● What the task requires: Copy every record below verbatim, keeping each line intact and in its original order.
# Information provided start
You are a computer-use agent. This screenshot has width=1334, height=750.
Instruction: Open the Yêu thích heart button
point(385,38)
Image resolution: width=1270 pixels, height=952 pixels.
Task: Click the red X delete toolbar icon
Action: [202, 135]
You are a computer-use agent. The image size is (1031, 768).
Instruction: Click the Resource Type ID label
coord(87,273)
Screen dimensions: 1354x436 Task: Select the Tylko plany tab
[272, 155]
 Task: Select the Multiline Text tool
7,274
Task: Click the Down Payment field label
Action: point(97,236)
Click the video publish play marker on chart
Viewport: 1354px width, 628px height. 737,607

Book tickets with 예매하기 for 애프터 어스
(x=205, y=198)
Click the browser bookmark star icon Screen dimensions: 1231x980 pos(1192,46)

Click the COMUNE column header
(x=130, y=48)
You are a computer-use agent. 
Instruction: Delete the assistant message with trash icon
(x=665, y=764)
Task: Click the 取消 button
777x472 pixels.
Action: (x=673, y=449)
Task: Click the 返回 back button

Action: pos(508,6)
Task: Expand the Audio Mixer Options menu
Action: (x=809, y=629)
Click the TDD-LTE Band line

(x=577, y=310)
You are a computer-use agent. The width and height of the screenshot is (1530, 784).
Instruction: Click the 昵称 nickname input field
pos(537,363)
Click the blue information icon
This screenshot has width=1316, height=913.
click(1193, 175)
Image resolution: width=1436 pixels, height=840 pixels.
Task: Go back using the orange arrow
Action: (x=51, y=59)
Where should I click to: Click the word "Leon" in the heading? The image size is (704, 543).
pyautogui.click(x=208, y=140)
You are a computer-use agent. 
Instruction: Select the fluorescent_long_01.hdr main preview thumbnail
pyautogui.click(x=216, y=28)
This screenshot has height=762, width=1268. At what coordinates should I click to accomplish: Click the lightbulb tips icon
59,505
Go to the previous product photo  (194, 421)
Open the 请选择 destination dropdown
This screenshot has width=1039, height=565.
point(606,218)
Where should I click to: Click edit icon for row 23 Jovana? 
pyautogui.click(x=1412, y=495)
# Information provided end
● Expected output:
You are a computer-use agent. This screenshot has width=1334, height=750.
Instruction: Open the Yêu thích heart button
point(385,38)
Image resolution: width=1270 pixels, height=952 pixels.
Task: Click the red X delete toolbar icon
Action: [202, 135]
You are a computer-use agent. The image size is (1031, 768).
Instruction: Click the Resource Type ID label
coord(87,273)
Screen dimensions: 1354x436 Task: Select the Tylko plany tab
[272, 155]
 Task: Select the Multiline Text tool
7,274
Task: Click the Down Payment field label
Action: point(97,236)
Click the video publish play marker on chart
Viewport: 1354px width, 628px height. 737,607

Book tickets with 예매하기 for 애프터 어스
(x=205, y=198)
Click the browser bookmark star icon Screen dimensions: 1231x980 pos(1192,46)

Click the COMUNE column header
(x=130, y=48)
You are a computer-use agent. 
Instruction: Delete the assistant message with trash icon
(x=665, y=764)
Task: Click the 取消 button
777x472 pixels.
Action: (x=673, y=449)
Task: Click the 返回 back button

Action: pos(508,6)
Task: Expand the Audio Mixer Options menu
Action: (x=809, y=629)
Click the TDD-LTE Band line

(x=577, y=310)
You are a computer-use agent. The width and height of the screenshot is (1530, 784).
Instruction: Click the 昵称 nickname input field
pos(537,363)
Click the blue information icon
This screenshot has width=1316, height=913.
click(1193, 175)
Image resolution: width=1436 pixels, height=840 pixels.
Task: Go back using the orange arrow
Action: (x=51, y=59)
Where should I click to: Click the word "Leon" in the heading? The image size is (704, 543).
pyautogui.click(x=208, y=140)
You are a computer-use agent. 
Instruction: Select the fluorescent_long_01.hdr main preview thumbnail
pyautogui.click(x=216, y=28)
This screenshot has height=762, width=1268. At what coordinates should I click to accomplish: Click the lightbulb tips icon
59,505
Go to the previous product photo  (194, 421)
Open the 请选择 destination dropdown
This screenshot has width=1039, height=565.
point(606,218)
Where should I click to: Click edit icon for row 23 Jovana? 
pyautogui.click(x=1412, y=495)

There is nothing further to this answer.